ASSIGNMENT:
In the records below, find the line that contains "Task: Click the @McDonan mention" and the line that contains "Open the New releases task link". Set down exactly those lines and every line between them, and nothing more.

** Opening DATA LISTING block **

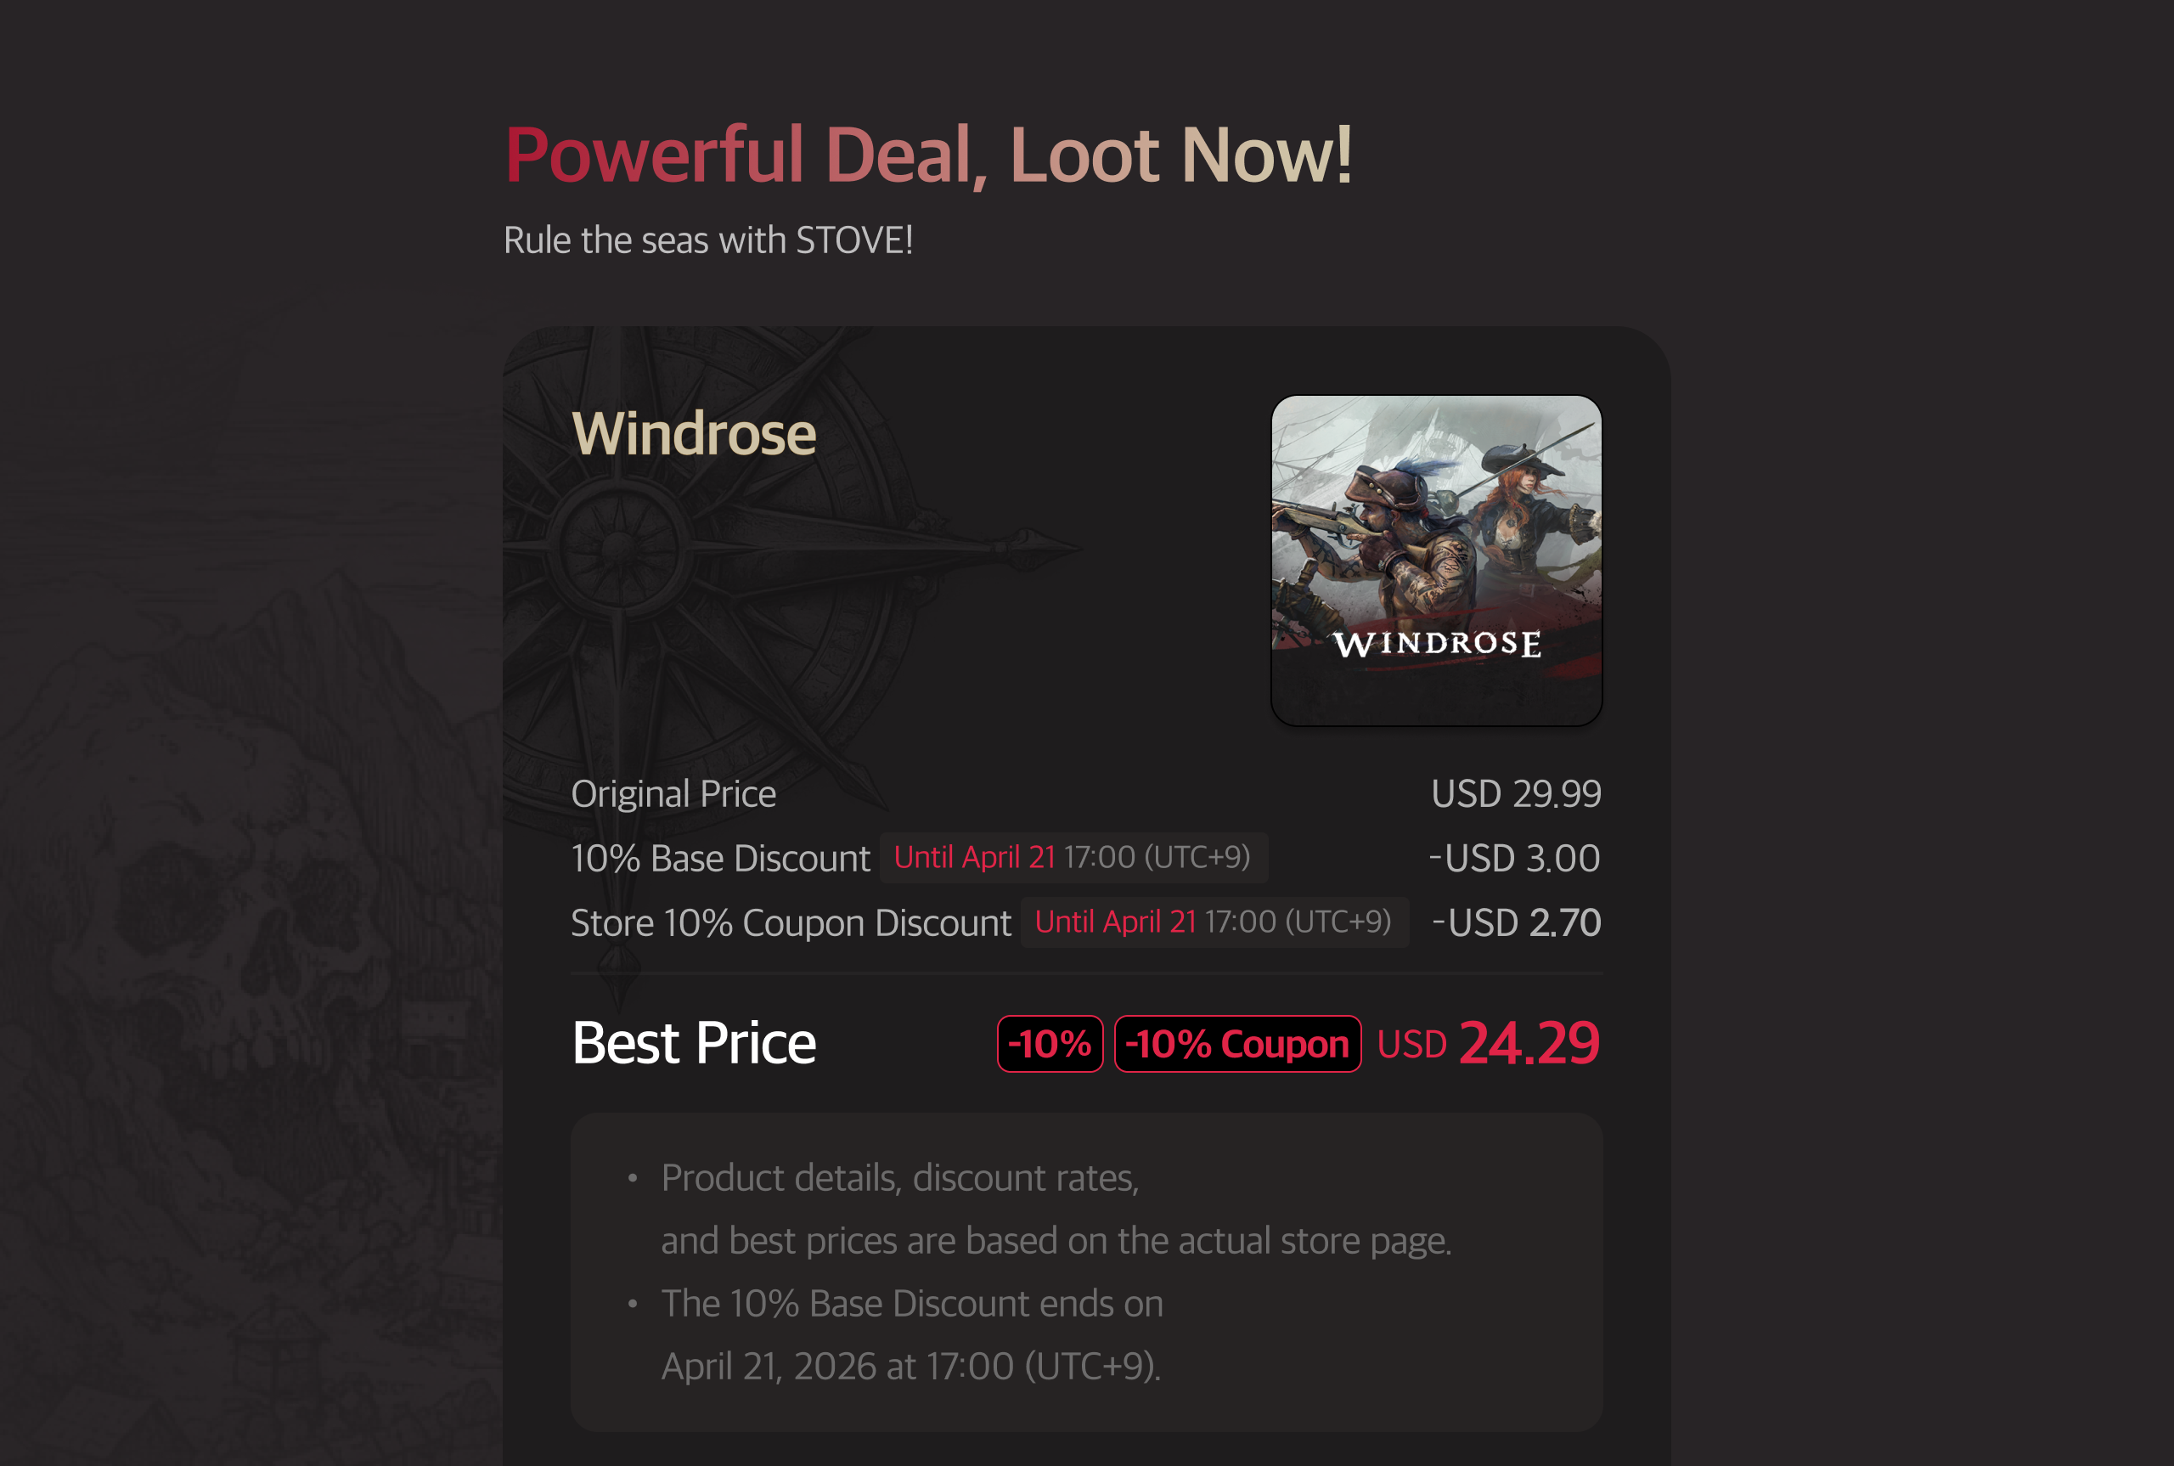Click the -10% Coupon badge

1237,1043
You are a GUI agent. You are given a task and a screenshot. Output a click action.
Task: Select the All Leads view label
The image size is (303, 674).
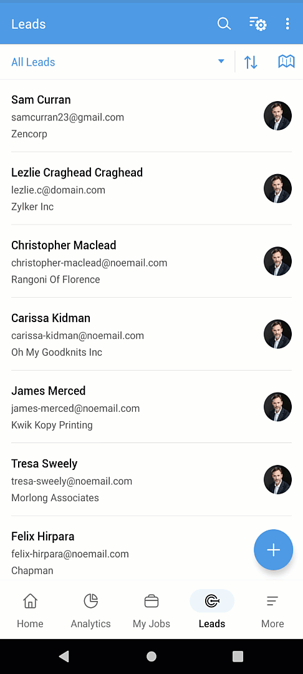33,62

** Closing DATA LISTING block **
** Opening DATA LISTING block **

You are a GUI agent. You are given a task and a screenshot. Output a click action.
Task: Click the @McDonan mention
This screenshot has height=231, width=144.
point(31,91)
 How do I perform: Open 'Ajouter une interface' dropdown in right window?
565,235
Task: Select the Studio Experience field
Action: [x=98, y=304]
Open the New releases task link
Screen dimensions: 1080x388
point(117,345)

** Closing DATA LISTING block **

TASK ANSWER:
Task: Click the @McDonan mention
This screenshot has height=231, width=144.
point(31,91)
 How do I perform: Open 'Ajouter une interface' dropdown in right window?
565,235
Task: Select the Studio Experience field
Action: [x=98, y=304]
Open the New releases task link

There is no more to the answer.